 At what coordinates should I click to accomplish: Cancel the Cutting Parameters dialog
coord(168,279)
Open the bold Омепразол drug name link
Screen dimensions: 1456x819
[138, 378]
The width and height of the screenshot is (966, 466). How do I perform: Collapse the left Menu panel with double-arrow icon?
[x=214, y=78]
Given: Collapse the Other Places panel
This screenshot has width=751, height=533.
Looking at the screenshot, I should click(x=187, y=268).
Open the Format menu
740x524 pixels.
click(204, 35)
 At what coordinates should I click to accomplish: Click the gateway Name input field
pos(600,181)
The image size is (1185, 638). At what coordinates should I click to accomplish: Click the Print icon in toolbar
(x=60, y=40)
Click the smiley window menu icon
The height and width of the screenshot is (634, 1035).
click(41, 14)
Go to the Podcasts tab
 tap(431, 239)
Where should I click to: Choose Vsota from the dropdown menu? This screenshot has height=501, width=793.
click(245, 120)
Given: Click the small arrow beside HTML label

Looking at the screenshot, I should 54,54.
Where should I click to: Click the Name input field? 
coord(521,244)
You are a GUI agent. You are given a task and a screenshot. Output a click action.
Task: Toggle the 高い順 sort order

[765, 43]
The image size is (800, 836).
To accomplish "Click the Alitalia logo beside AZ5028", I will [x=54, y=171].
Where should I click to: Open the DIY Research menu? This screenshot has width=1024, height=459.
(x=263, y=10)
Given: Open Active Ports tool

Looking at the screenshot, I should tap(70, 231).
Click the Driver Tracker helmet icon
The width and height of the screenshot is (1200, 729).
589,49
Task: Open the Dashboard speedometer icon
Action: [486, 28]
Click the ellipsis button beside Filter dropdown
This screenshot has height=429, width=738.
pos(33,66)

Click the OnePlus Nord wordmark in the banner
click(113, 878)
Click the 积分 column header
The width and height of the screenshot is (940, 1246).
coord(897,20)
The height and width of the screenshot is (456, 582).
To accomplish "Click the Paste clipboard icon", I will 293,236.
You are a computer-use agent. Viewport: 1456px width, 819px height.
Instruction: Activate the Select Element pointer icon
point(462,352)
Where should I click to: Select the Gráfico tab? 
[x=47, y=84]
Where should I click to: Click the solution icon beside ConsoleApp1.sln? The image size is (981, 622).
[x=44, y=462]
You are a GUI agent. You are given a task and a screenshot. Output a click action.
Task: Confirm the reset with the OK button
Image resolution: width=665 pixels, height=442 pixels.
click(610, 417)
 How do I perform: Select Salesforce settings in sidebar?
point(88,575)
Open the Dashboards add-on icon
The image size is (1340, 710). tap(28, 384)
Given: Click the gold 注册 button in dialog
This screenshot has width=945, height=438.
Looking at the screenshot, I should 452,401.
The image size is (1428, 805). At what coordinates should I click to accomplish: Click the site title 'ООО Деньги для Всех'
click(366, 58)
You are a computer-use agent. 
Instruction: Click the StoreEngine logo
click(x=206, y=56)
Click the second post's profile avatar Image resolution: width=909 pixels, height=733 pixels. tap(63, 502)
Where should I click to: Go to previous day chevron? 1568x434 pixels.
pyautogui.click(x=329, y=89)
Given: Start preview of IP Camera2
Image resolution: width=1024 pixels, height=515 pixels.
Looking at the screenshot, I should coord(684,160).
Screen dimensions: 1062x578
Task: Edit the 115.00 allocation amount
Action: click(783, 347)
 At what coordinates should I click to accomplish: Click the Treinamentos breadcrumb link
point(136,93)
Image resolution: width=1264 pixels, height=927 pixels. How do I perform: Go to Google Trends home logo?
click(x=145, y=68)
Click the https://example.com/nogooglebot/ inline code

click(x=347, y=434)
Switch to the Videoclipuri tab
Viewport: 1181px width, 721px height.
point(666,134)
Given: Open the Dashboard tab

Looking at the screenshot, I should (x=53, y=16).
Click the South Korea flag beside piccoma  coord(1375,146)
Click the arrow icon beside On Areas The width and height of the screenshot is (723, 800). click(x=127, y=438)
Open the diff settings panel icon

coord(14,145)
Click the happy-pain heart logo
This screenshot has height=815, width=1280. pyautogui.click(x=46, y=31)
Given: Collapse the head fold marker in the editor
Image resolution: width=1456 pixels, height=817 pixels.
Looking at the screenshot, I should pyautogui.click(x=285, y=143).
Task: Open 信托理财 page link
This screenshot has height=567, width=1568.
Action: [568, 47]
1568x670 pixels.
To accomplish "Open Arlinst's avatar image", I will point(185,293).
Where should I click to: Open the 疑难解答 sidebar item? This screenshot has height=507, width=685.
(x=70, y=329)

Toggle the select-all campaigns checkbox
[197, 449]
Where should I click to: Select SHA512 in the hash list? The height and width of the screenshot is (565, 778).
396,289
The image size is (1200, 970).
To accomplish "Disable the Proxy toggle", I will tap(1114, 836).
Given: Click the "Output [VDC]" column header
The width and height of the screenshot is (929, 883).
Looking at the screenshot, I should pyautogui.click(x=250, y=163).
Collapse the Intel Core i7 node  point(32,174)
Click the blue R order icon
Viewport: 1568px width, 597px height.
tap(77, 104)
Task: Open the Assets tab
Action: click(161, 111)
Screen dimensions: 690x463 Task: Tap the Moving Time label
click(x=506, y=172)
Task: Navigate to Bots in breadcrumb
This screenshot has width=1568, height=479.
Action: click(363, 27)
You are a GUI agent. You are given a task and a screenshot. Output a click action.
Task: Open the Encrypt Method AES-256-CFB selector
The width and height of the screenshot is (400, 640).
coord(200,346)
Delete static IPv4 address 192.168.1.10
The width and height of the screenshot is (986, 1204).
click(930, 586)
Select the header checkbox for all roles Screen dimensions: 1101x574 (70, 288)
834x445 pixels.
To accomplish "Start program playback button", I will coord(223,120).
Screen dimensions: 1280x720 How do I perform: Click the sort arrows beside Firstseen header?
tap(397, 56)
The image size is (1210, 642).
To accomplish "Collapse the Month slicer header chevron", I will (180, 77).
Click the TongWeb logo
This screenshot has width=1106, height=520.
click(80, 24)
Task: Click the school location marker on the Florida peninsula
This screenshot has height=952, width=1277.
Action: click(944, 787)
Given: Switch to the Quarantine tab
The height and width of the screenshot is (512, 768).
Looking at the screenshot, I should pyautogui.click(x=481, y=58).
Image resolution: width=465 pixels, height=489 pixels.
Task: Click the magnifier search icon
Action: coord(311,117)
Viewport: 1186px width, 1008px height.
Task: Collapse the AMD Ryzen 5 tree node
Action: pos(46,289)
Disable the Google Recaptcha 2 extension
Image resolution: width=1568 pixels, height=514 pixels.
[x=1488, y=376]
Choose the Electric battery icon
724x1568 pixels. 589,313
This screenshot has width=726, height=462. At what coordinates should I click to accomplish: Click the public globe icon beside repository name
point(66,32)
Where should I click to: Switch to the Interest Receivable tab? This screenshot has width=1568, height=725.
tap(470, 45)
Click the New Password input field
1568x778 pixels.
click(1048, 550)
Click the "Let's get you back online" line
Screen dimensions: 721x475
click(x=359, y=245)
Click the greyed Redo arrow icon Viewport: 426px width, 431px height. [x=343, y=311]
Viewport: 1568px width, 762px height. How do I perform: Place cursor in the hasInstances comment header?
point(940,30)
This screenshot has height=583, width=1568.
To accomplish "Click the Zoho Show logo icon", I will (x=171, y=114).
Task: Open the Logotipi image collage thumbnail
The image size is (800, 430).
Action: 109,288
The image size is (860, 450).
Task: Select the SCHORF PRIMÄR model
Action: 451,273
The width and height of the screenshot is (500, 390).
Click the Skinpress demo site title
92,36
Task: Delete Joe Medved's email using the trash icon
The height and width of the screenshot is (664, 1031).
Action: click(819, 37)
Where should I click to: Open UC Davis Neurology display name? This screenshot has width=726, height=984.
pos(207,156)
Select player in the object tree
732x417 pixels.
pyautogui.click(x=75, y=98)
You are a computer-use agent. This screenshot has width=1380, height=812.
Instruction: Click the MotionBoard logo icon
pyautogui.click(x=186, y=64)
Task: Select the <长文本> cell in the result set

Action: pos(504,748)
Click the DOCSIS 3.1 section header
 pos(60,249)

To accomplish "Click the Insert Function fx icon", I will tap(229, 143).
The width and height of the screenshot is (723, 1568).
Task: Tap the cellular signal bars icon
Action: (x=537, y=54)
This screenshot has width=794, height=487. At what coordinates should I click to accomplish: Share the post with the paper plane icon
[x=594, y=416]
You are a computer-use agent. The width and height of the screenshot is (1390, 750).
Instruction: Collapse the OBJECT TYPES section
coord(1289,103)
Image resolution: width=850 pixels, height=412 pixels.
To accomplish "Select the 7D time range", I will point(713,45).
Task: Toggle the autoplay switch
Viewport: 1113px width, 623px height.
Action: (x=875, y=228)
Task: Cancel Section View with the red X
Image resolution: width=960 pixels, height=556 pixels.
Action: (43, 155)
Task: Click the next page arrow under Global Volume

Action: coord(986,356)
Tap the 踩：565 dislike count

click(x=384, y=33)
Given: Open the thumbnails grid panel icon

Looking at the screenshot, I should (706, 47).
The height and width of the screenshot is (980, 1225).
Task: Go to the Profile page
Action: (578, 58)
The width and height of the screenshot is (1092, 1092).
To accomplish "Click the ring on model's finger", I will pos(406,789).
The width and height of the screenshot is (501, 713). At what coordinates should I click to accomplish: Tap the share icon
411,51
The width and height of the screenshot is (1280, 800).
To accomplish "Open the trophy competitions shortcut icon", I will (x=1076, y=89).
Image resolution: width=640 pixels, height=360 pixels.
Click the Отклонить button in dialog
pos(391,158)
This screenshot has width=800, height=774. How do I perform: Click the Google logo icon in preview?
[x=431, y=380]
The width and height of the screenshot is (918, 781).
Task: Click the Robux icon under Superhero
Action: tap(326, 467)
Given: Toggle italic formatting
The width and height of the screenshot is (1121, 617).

» What the task requires: Check each line of the preceding material for the word "Start", then state how many lines contain it, with no other text.

» Exercise result: 2